Begin by looking at major tests and projects that earned top grades and praise from you and your child's teachers. Talk with your child about his or her inherent abilities. Is he a naturally good reader who might some day grow up to become a famous writer? Does she have an innate ability to understand the challenging mathematical concepts that lead to scientific and engineering marvels? As a parent or guardian, it's important to recognize and nurture your child's special talents. This will help build confidence and a will to meet new challenges.

It's likewise important to take a thoughtful look at trouble spots so far this year. Which subjects have been the most challenging? Which skills have been most difficult for your child to master? This type of a discussion can be tricky - you don't want it to be about criticism as much as observation. Your son or daughter needs to be reminded that absolutely no one is a genius at everything and that some people are bound to be more gifted in reading, writing and mathematics than others. But once you candidly pinpoint the weak spots, you can find a way to overcome them.

Create an action plan for improvement. Think of some unique ways to leverage your child's talents while shoring up the skills that need work. If your son or daughter is struggling in a particular area, talk with teachers and guidance counselors about how to improve. Simple steps - such as setting aside more time for homework, improving study habits or minimizing classroom distractions - may help solve the problem. Your child may also benefit from after-school programs that offer concentrated or one-on-one instruction.

Teachers and guidance counselors should also be able to suggest activities that nurture your child's innate talents and interests. These might include book clubs for avid readers, extra-credit experiments and projects for the scientifically-minded, or "field trip" excursions to museums or other educational or historical sites that you can enjoy as a family. Nurturing these talents will help your child understand that despite the inevitable challenges, learning should be viewed as an adventure.

Identify benchmarks and rewards. There are several events in three or four months that can have a big impact on your child's academic future. If your child is in public school, the statewide tests given in the spring may determine whether or not he or she progresses to the next grade. Third and fourth-quarter exams and major assignments will likewise impact your child's grades and readiness for the increasingly challenging work that lies ahead. It's a good idea to contact your child's teachers to find out when the big tests will be given and when the big projects are due so you can make sure your child makes the best use of his or her time. Mark these events on a calendar and keep it readily at hand.
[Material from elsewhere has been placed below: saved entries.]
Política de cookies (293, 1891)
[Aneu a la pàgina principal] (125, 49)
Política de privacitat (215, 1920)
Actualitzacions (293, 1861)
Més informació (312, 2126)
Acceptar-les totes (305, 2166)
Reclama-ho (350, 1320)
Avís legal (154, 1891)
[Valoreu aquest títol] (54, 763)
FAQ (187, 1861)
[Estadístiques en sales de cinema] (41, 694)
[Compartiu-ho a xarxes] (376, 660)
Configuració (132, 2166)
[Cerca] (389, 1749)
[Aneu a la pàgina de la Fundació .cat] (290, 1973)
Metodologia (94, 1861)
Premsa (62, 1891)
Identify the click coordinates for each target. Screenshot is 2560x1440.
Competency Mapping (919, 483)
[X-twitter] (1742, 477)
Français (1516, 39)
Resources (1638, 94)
At the same time, it can also be inspiring to mark the fun and rewarding events ahead. In most school districts this means a week for Spring Break - which will hopefully include some of the learning activities suggested above. You might also mark exciting events such as birthdays, family trips and visits from relatives. And as long as you're blocking off the period for final exams, start thinking now about a way to celebrate the last day of school, when the rewards of your child's hard work become clear.